Burada şunu belirtmemde fayda var. Sayın Ziya Uygur, 87 yıllık ömrünün her döneminde bilgisinden faydalanmak isteyen herkese kapısını açmış ve yardımcı olmuştur. Bugün üniversitelerde onun bilgisinden faydalanarak yetişen pek çok profesör ilim adamımız ve hatta bazı siyasilerimiz vardır. Ancak Sayın Aykut Edibali ve arkadaşları örgütlenerek bir kadro hareketi başlatmıştır. Netice alamamalarının sebebi bence merhum Uygur’dan uzaklaştıktan sonra hareketi sürükleyecek bilgi birikimi azlığı ve hareketin başının derin güçlerin tesirinde kalmış olabileceği ihtimalidir. 

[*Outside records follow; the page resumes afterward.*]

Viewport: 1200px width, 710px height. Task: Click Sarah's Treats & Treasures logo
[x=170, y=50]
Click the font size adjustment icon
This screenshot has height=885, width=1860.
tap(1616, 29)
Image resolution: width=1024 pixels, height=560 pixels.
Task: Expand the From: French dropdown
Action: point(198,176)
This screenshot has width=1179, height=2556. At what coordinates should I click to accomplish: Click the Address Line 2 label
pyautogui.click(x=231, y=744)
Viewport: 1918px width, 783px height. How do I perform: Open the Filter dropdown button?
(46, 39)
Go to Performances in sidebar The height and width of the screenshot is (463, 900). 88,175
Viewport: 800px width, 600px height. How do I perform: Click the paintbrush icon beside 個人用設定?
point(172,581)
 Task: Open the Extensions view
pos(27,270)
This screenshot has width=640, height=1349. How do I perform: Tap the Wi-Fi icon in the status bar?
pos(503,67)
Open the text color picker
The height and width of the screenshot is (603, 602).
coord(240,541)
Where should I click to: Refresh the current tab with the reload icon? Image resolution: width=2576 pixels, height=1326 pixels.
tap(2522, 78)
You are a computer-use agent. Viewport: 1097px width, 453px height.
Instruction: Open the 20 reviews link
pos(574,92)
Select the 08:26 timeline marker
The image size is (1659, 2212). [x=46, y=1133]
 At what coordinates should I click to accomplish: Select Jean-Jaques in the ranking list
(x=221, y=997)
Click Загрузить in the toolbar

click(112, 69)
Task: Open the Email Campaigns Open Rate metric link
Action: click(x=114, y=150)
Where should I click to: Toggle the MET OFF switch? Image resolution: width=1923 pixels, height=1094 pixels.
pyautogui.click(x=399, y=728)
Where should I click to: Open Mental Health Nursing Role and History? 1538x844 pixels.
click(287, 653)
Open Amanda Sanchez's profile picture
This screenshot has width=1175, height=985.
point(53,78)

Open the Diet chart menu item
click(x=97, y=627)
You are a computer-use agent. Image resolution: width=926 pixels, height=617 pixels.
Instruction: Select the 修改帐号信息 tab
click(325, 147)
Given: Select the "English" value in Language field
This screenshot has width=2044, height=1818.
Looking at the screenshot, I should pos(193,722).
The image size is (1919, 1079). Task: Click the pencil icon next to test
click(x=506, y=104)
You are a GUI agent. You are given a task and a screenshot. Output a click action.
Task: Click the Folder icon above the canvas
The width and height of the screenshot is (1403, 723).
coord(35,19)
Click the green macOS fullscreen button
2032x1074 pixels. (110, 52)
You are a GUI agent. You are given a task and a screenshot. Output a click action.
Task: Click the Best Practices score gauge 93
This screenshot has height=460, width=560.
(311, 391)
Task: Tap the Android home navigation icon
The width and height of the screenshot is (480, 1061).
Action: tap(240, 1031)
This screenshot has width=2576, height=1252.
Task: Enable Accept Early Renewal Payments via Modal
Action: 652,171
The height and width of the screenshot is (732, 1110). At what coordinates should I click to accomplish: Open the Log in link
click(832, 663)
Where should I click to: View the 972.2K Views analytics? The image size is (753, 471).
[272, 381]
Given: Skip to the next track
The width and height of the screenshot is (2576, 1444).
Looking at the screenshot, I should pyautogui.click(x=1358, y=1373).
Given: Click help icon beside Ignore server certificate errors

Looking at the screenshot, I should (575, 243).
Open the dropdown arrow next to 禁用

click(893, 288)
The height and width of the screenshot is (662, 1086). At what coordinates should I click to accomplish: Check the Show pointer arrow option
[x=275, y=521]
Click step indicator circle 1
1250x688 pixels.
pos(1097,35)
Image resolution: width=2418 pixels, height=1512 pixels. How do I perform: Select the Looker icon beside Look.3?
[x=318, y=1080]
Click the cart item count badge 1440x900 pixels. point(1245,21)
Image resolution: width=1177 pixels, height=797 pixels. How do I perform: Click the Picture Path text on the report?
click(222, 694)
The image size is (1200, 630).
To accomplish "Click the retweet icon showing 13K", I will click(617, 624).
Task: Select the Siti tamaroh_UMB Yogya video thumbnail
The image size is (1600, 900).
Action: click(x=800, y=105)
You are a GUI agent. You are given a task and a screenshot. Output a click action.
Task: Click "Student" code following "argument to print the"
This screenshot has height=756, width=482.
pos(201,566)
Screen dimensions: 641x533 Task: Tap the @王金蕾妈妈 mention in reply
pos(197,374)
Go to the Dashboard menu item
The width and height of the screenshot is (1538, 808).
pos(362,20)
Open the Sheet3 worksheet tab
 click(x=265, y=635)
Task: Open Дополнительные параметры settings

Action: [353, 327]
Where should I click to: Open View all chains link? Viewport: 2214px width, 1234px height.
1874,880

Mücadele Birliği Hareketi kuruluş, gelişme ve dağılma süreci ile ne ilk harekettir, ne de son hareket olacaktır. 1952 yılında kapatılan “Türkiye Milliyetçiler Federasyonu” son genel kurulunu 1500 delege ile yapmış ve Türkiye’nin 60 yerinde şubesi olan güçlü bir örgüt olmasına rağmen 10 lira para cezası ile kapatıveren irade ne ise, Mücadele Birliği gibi kuruluşları kapatan irade de aynıdır. Bu konu İrfan Küçükköy'ün penceresinden görüldüğü gibi değildir. Önce gelişmesine müsaade edilmiş sonra bir şekilde dağıtılmıştır. Yani her 30–40 yılda bir bu yüce millete ümit verilmiş ve sonra hep hayal kırıklığına uğratılmıştır. Bunun gibi onlarca teşekkül sayılabilir. Bu nedenle kimsenin kimseye "sen eskiden şu teşkilattaydın, bu teşkilattaydın" gibi yanlış anlaşılacak söz söylemeye hakkı yoktur.

Bu derin irade, “Büyük Doğu” dergisinin ilk 9 sayısını merhum Ziya Uygur ile merhum Necip Fazıl Kısakürek'in birlikte yayınlamasına önce ses çıkartmamış, sonra araya fesat karıştırıp iki dava adamını ayırmıştır.

Bu bilgi kırıntılarını, bazı dostlarımızın gereksizce birbirini suçlamaması, kırmaması ve ne Rahmetli Ziya Uygur’un, ne de diğer dava adamlarının boşuna sorgulanmaması için yazdım.

Vefatının 12’nci yılında Sayın Ziya Uygur’u rahmetle anarken, dostlarımızın daha akıllıca hareket etmelerini yüce Allah’tan niyaz ediyorum.